Holding in mind and updating another person's emotional state might be particularly important during this developmental period as this information helps to adaptively guide socially effective behavior in the novel and increasingly complex social environment of adolescence (Crone & Dahl, 2012). Previous work has implicated the ACC and anterior insula in working memory of emotional faces (Luo et al., 2014), and found stronger recruitment of the salience network for processing emotional faces in adolescents than adults (Monk et al., 2003; Nelson et al., 2003). We extend these findings by documenting specificity of recruitment of the salience network in response to changes in emotional expression to early adolescence. During early adolescence, social cues become increasingly relevant for mate selection as well as gaining independence to navigate a more complex social world, and becoming less reliant on parental figures (Nelson et al., 2014). Therefore, enhanced activation in the salience network during this period of development in response to shifts of emotional expression of others may help update and guide behavior in this increasingly complex social environment.
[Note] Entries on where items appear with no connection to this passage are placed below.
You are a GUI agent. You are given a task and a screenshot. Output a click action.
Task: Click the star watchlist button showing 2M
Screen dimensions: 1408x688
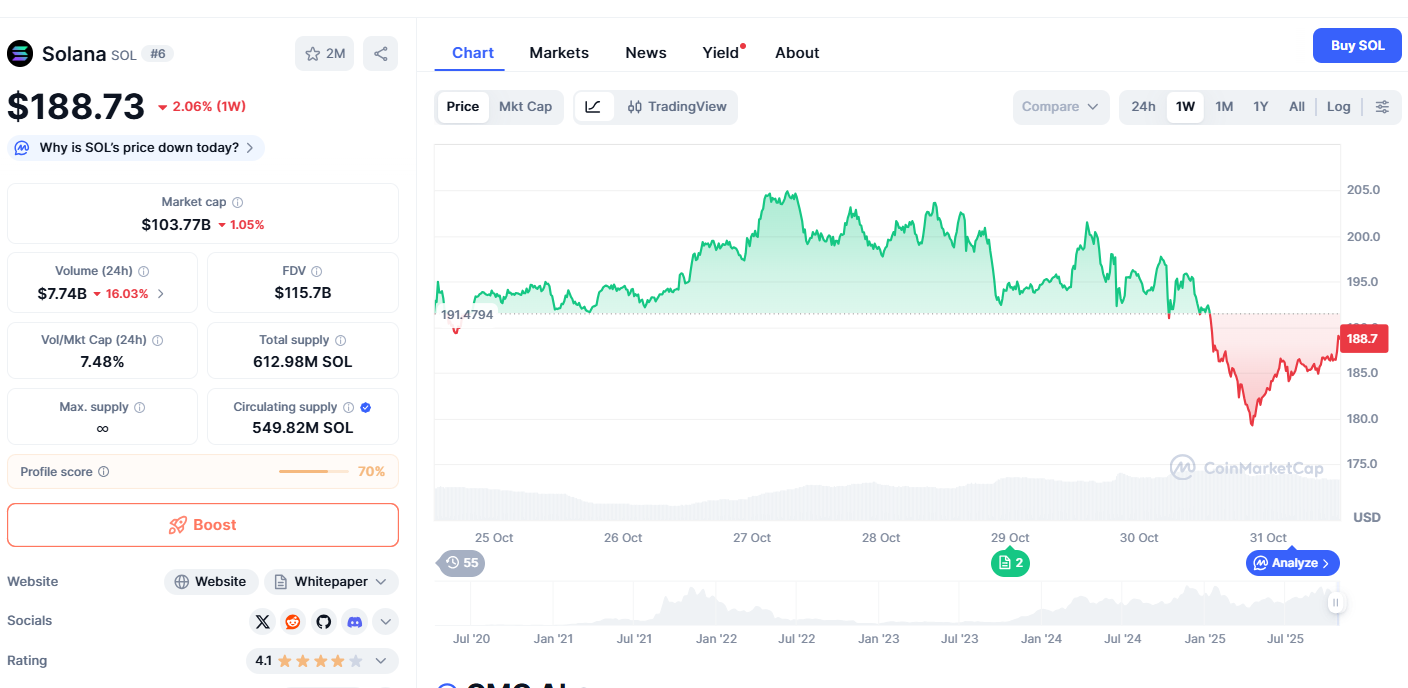coord(325,54)
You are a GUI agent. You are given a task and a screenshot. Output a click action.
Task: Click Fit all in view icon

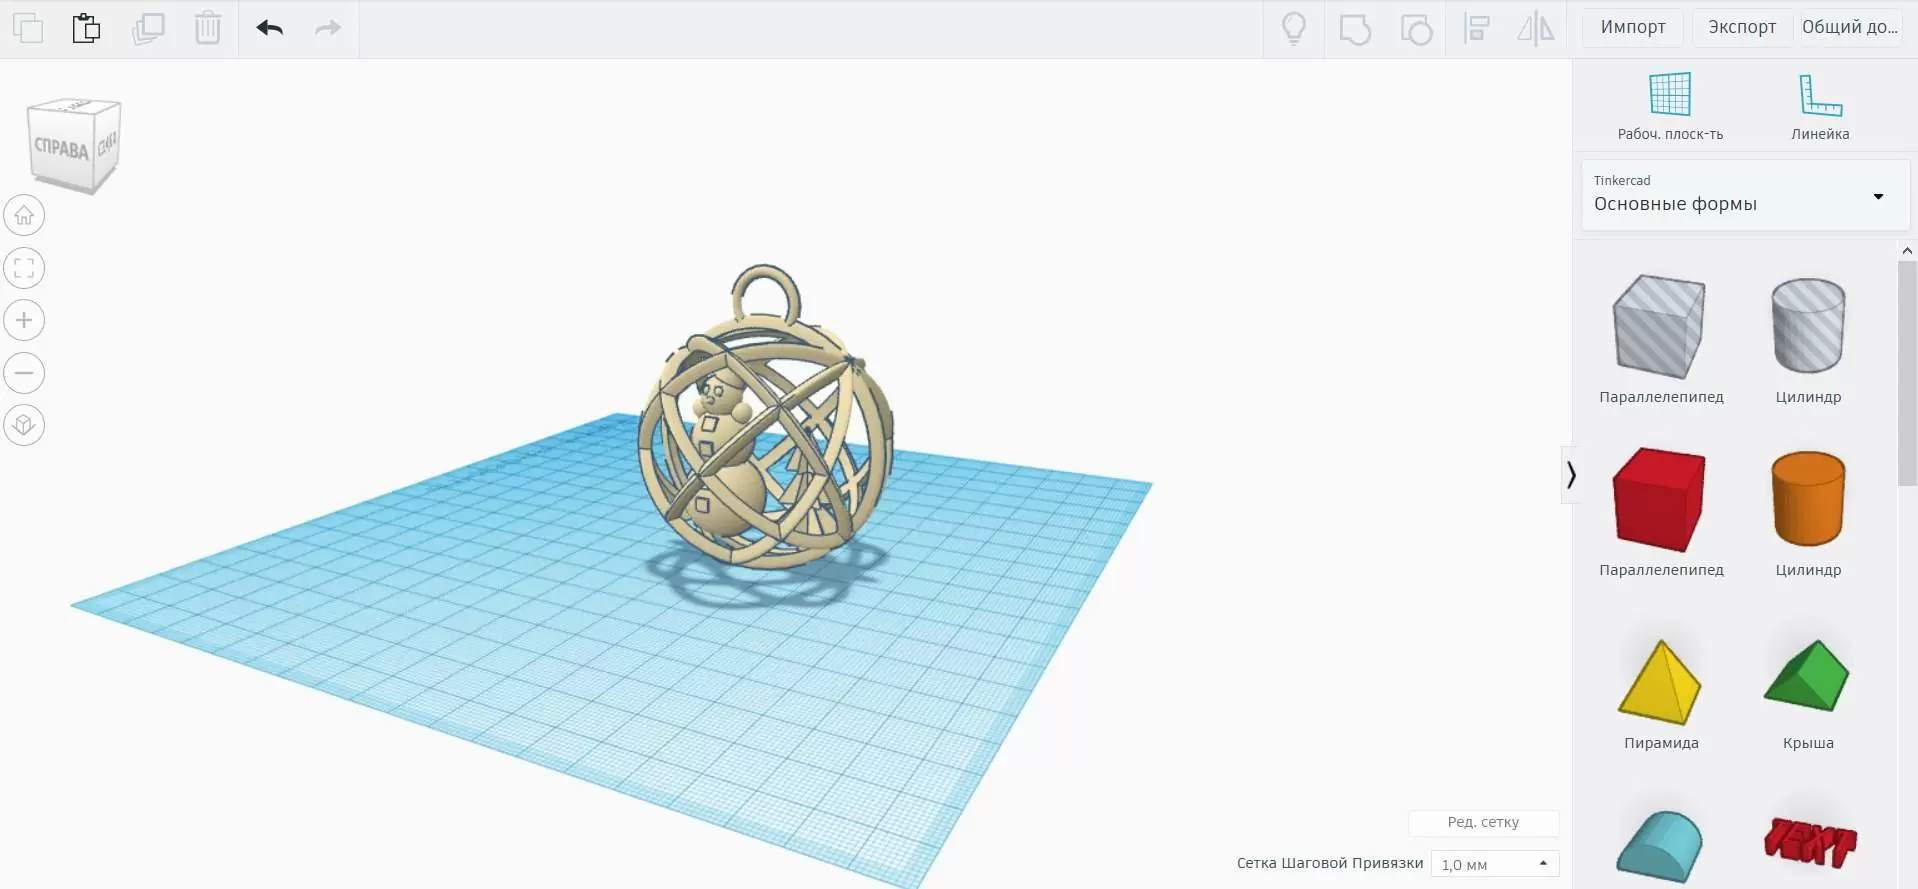24,268
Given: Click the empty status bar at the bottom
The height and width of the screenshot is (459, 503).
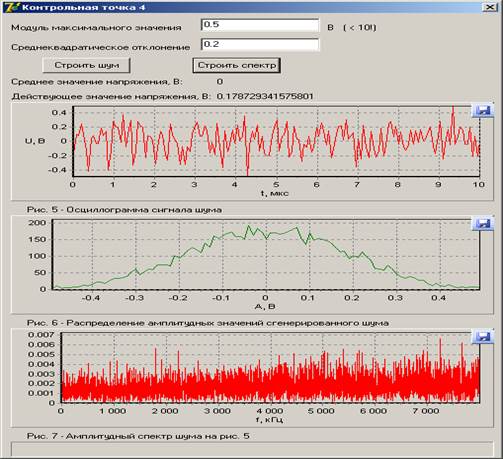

Critically, this heighted response pattern of neural activation among early adolescents seen for shifts in emotion was not observed when a shift happened in the identity of the target. No brain regions exhibited a quadratic pattern of activation for shifts in identity. Rather, recruitment of regions that have been previously implicated in facial processing and working memory of faces and their identities (Neta & Whalen, 2011) increased linearly with age when the identity of the person being held in mind changed. These patterns may provide a mechanism to explain the age-related increases in performance on working memory for faces observed here. The specificity of the quadratic age pattern to emotion mismatches was further supported in an ROI analysis examining the interaction of age with mismatch condition. These findings suggest specificity of enhanced neural processing to changes in emotional expression during early adolescence rather than heightened response to any type of novelty or change in target stimuli during this period.
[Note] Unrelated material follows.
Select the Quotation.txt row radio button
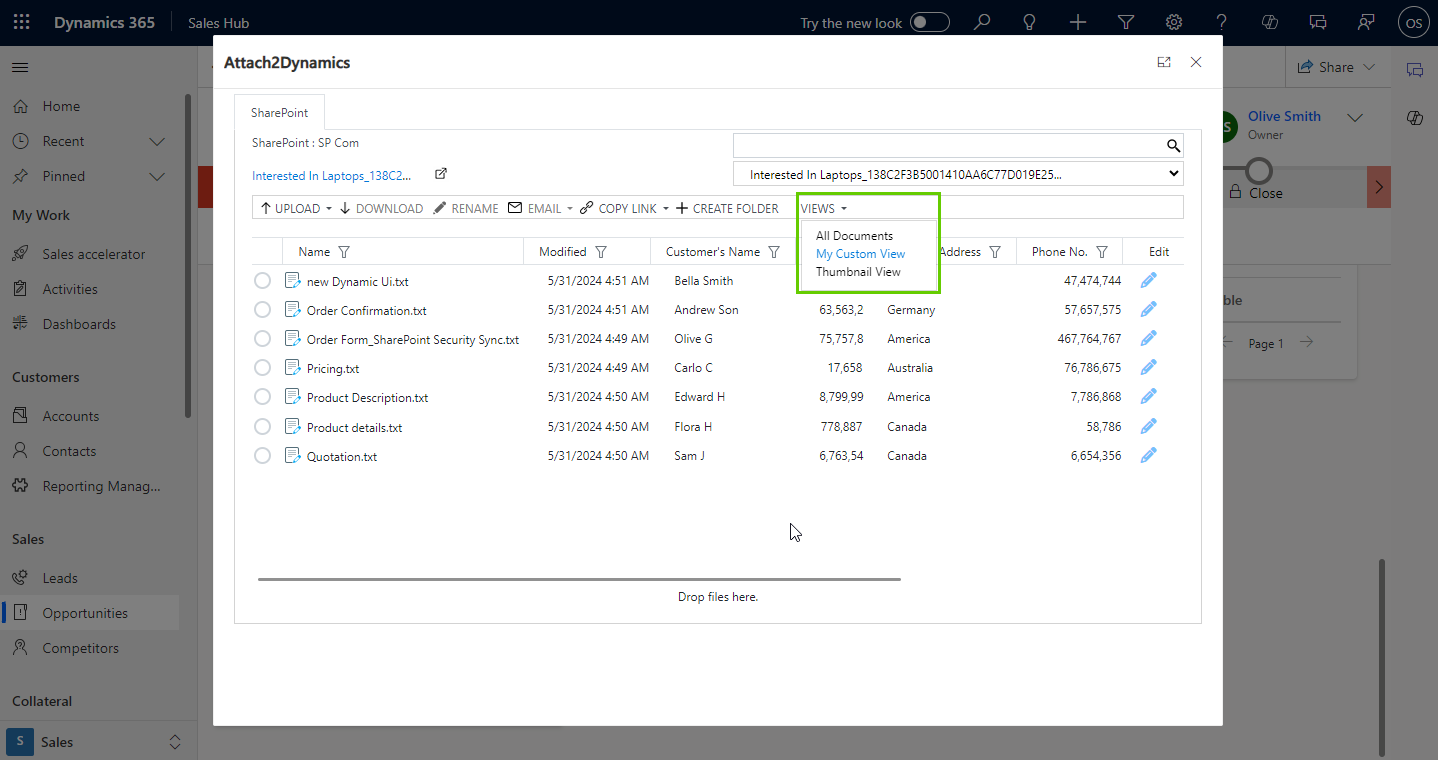Screen dimensions: 1438x760 [262, 456]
The final goal of the study was to assess whether activation patterns in the salience network were predictive of measures of social problems and social anxiety. Greater activation in the right ACC during Emotion Mismatch trials was associated with both fewer social problems and less social anxiety, and greater activation of the right anterior insula was similarly associated with fewer social problems. A non-social form of anxiety was not associated with activation in the salience network. If changes in emotional facial expressions of others are more salient, this may provide a signal that behavior must be updated accordingly; greater flexibility and responsiveness to the cues of others is likely to facilitate adaptive social behavior, resulting in fewer social problems and less anxiety surrounding social interactions. These findings are consistent with recent work documenting that some features of adolescence that have been conceptualized as risk factors and are associated with risk behavior, such as reward sensitivity (Casey et al., 2008; Steinberg, 2005), also confer some social advantages (Crone & Dahl, 2012; Nelson et al., 2014; Pfeifer & Allen, 2012). The present study provides support for the idea that social and affective sensitivity in adolescence, as indexed by heightened activation in salience networks to social stimuli, may also provide some advantages.
Social anxiety is characterized by attentional biases toward the self and heightened self-monitoring (Bögels & Mansell, 2004) as well as biased negative interpretation of ambiguous social cues (Haller et al., 2013) which can in turn negatively impact social performance (Schultz & Heimberg, 2008). Studies of individuals with social anxiety have found increased activity in the amygdala and ACC during passive processing of emotional faces (Amir et al., 2005; Battaglia et al., 2012). Furthermore, several studies in adults with social anxiety have shown increased coupling between the salience network and the default mode network, which is involved in self-referential processing (Pannekoek et al., 2013), and greater connectivity of the salience network and the default mode network has been shown to be associated with greater behavioral inhibition, a precursor for social anxiety, in children (Taber-Thomas, Morales, Hillary, & Pérez-Edgar, 2016). Thus, prior findings suggest altered processing in the salience network among individuals with social anxiety as well as a bias toward self-referential processing and away from social cues displayed by others.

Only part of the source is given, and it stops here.